Health-Related Class Actions Debut in France
An amendment to France’s National Health Law that went into effect on 1 July permits class action lawsuits for injuries caused by health care products and services.
How It Works
The amendment, Article 184 of Law no. 216-41, allows authorized associations representing users of the French health care system to initiate class actions on behalf of two or more people experiencing similar or identical harm; there are currently close to 500 such associations. An authorized association can make claims against manufacturers and suppliers of all products listed in the French Public Health Code including pharmaceuticals, medical devices and cosmetics. Claims can also be made against all service providers in the French health care system including hospitals, clinics and laboratories.
Class actions can be resolved either by the courts or, subject to the agreement of the plaintiffs and defendant, by a court-appointed mediator who can try to find common ground between the parties.
For cases decided by the courts, a two-stage process is used.
In the first phase, the court analyzes individual cases to establish liability and determine the criteria for membership in the class. It also sets the period, between six months and five years, when people can join the group.
If the court establishes liability, it opens the class action by publicizing the case in the media. The amendment only specifies that the judge order “appropriate” publicity measures.
This provision is noteworthy for two reasons. First, in the French system, claimants have to “opt in” and apply individually for membership in the class; this public announcement from the court will serve to identify who can apply to join the class.
Second, the publicity is made by the court without input from the defendant; this heightens the potential for negative reputational and brand impacts. These effects can be severe – potentially greater than the monetary damages awarded to plaintiffs – and cannot be mitigated by insurance.
In the second phase, compensation is awarded either to individual plaintiffs or the association representing them, depending on the plaintiff’s preference. Compensation is limited to actual damages caused by bodily injuries. For claimants who are deceased, compensation can be awarded to their beneficiaries.
One of the challenges with health-related class action suits is that different people are likely to have different responses to the faulty product or service. The reactions to a tainted pharmaceutical, for example, could range from minor and temporary to life-threatening and persistent.
In fact, when the U.S. instituted the modern procedure for bringing class action suits in 1966, an advisory committee noted that class actions might not be an appropriate remedy for health-related incidents due to wide variations in the injuries experienced by class members. It will be interesting to see how French courts confront the issue of “claimant heterogeneity,” especially when it comes to assessing damages.
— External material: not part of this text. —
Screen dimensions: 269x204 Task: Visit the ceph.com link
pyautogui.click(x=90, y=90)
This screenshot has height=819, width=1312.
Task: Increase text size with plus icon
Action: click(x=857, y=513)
Another possible concern is that the amendment is retroactive for ten years. Although claimants cannot be indemnified more than once, it’s possible that some people were never compensated for an incident that took place in the past ten years. And resolving something that happened up to ten years ago could prove to be especially challenging for the company, as well as for the insurance carrier(s) that was providing liability coverages at the time.
In light of the many uncertainties surrounding this amendment, the insurance industry has taken a “wait and see” approach for now. The French Insurance Association (AFA) has a task force studying this issue, but it will not offer any guidance until the amendment goes into effect.
Once some health-related class actions make their way through the system, insurers will no doubt modify their liability policies to reflect this particular risk. For the time being, however, general liability policies for companies potentially subject to a health-related class action are being renewed unchanged.
Preparation Is Critical
Given the uncharted waters that lie ahead, health care and life sciences companies doing business in France should undertake a risk assessment with their brokers and insurers to identify and understand where the possibility of a class action is greatest. As part of this process, companies, along with their brokers and insurers, should also review their policy limits for defense costs, and consider increasing them to reflect this heightened risk.
And because they won’t be able to influence how the suit is presented in the media, companies potentially at risk of a health-related class action should also have a plan in place that enables them to respond right away; hopefully, before a prevailing narrative takes hold.
The plan should identify the core team of people from management, legal, communications and risk management who need to be involved, as well as outside attorneys and public relations consultants.
Supporters of class action suits argue that they expand fairness in the civil justice system by aggregating many individual claims into one representational lawsuit. Opponents assert that they magnify the time, effort and cost required to remedy damages, and that class members are often minimally compensated for the damages they experienced.
While time will tell how this change benefits French citizens, for health care and life sciences companies doing business in France, it will certainly alter the risk landscape, perhaps significantly.